■ EXERCISE GOAL: Leaving out the pictures, copy each record below exactly.
___ INPUT DATA ___
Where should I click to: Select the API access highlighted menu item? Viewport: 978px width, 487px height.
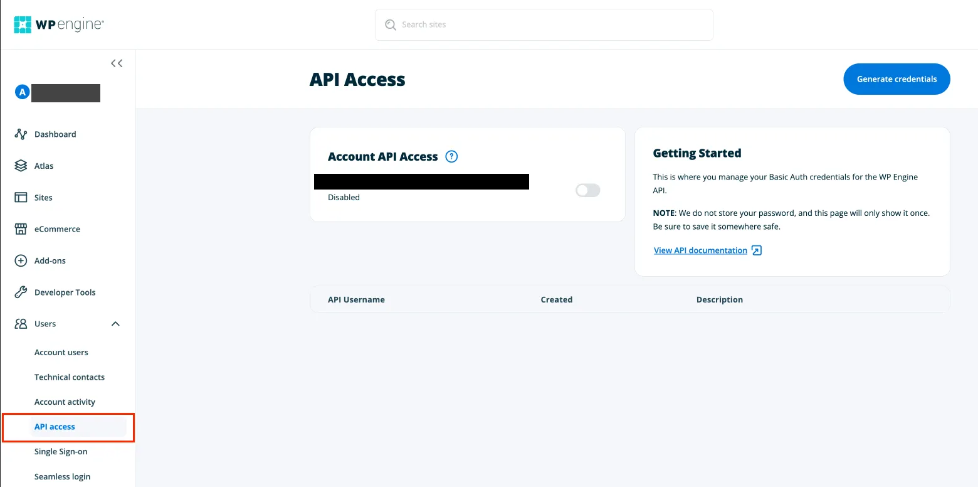point(55,426)
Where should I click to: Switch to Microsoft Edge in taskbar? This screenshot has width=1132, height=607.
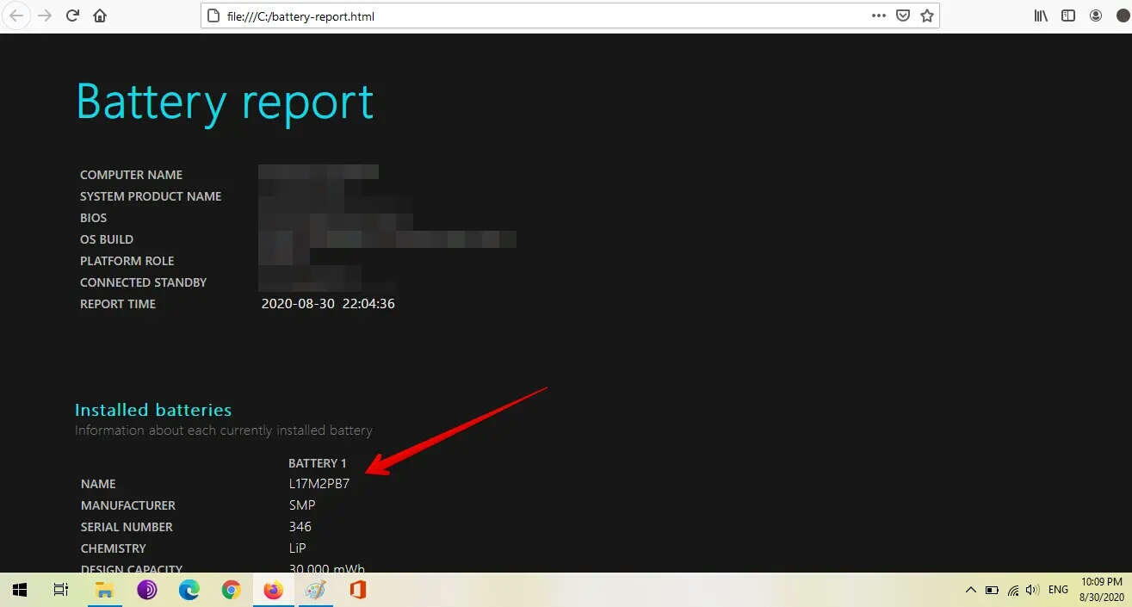[x=189, y=590]
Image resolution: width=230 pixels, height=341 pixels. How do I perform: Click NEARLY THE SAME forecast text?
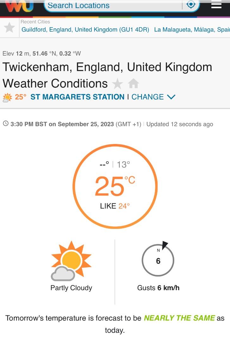click(x=179, y=318)
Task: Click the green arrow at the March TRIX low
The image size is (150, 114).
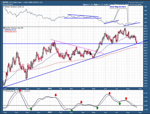Action: point(72,110)
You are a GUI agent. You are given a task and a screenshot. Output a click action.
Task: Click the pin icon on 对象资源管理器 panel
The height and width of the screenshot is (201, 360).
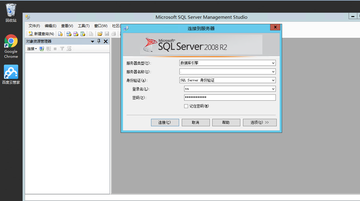click(x=99, y=41)
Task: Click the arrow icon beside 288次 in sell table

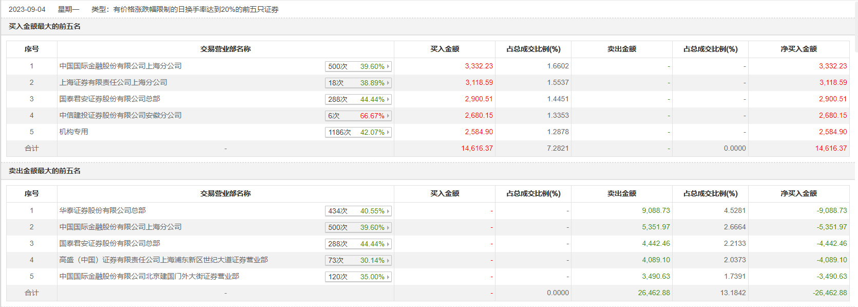Action: tap(388, 244)
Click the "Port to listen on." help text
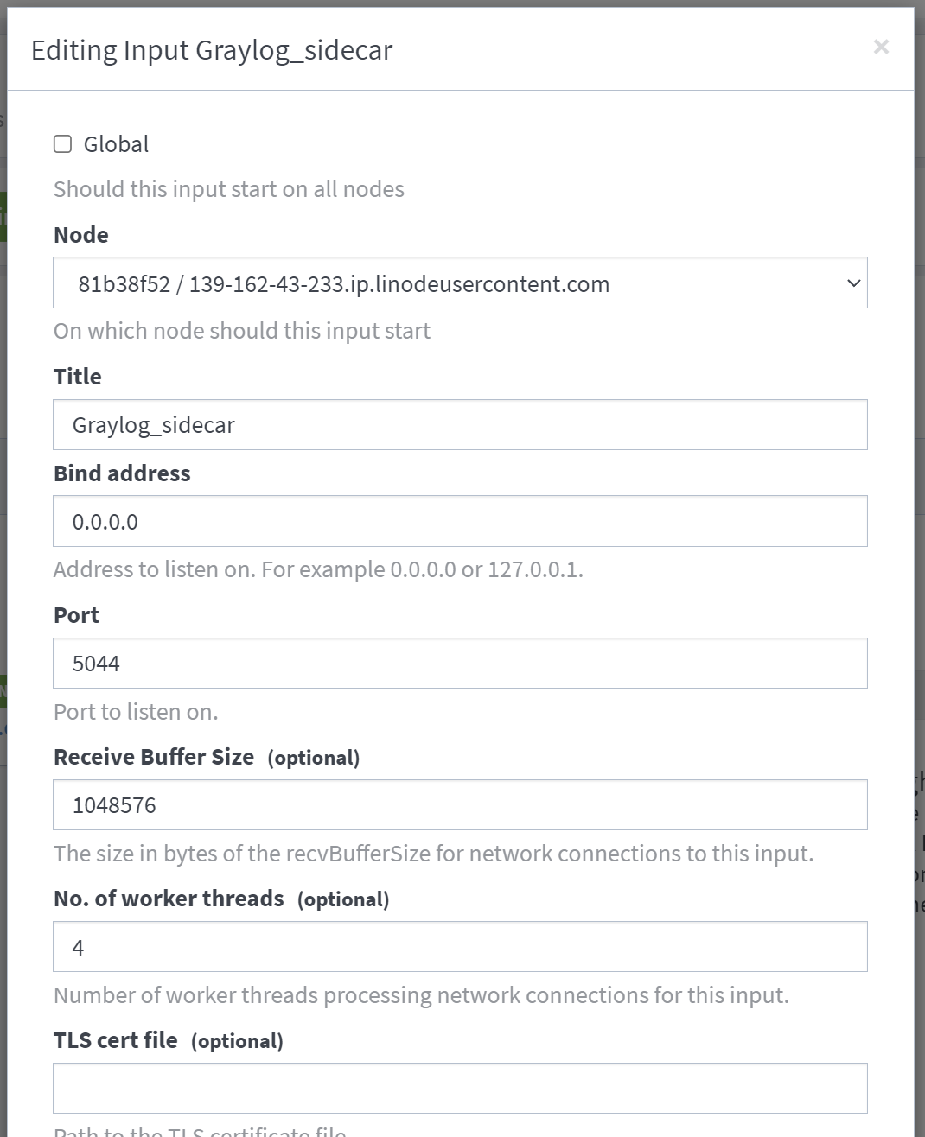This screenshot has width=925, height=1137. pos(136,712)
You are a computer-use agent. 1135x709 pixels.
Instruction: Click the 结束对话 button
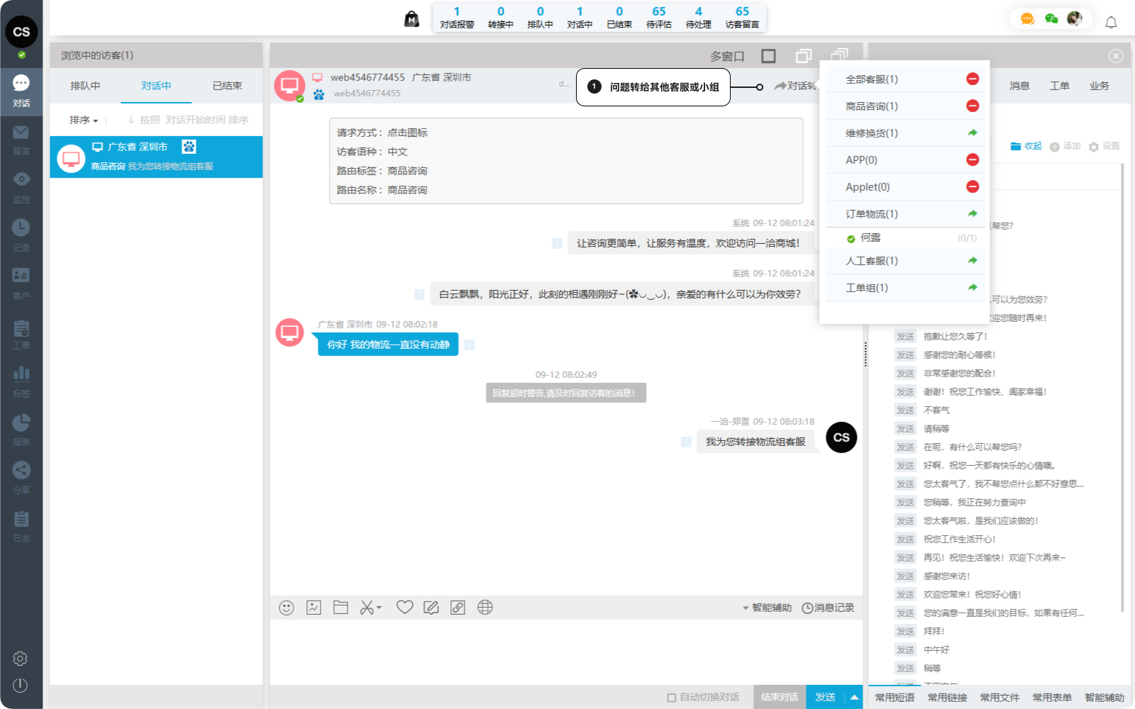[x=779, y=697]
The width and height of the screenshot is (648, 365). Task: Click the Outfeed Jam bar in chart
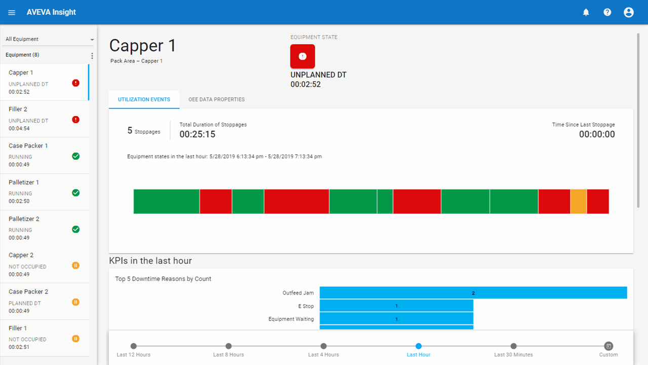tap(473, 293)
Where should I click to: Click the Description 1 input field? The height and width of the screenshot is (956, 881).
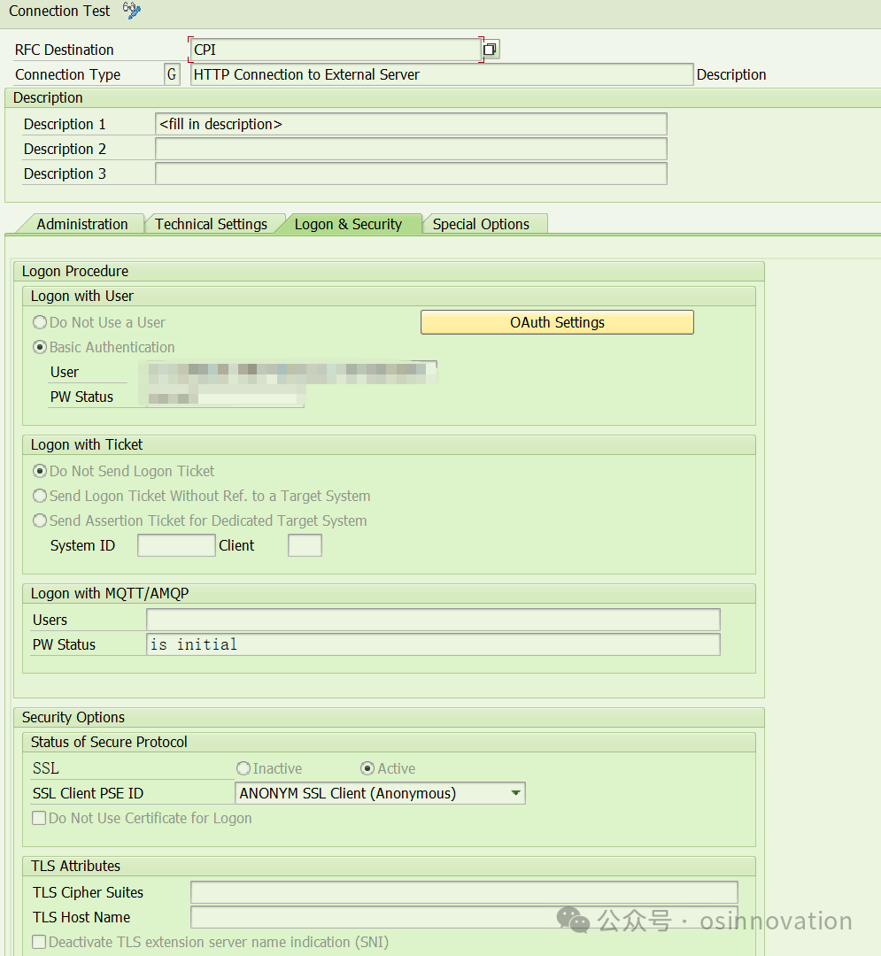pyautogui.click(x=411, y=124)
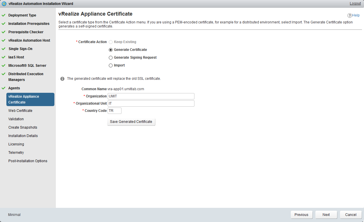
___
■ RESPONSE:
Where should I click to: Select the API access highlighted menu item? Viewport: 978px width, 487px height.
point(55,426)
Where should I click to: Switch to Microsoft Edge in taskbar? This screenshot has width=1132, height=607.
[x=189, y=590]
Image resolution: width=230 pixels, height=341 pixels. How do I perform: Click NEARLY THE SAME forecast text?
click(x=179, y=318)
Task: Click the green arrow at the March TRIX low
The image size is (150, 114).
Action: point(72,110)
You are a GUI agent. You are given a task and a screenshot. Output a click action.
Task: Click the pin icon on 对象资源管理器 panel
The height and width of the screenshot is (201, 360).
click(x=99, y=41)
Task: Click the arrow icon beside 288次 in sell table

Action: tap(388, 244)
Click the "Port to listen on." help text
This screenshot has width=925, height=1137. pos(136,712)
You are a computer-use agent. 1135x709 pixels.
Instruction: Click the 结束对话 button
[x=779, y=697]
The width and height of the screenshot is (648, 365). Task: Click the Outfeed Jam bar in chart
tap(473, 293)
Where should I click to: Click the Description 1 input field? The height and width of the screenshot is (956, 881).
pyautogui.click(x=411, y=124)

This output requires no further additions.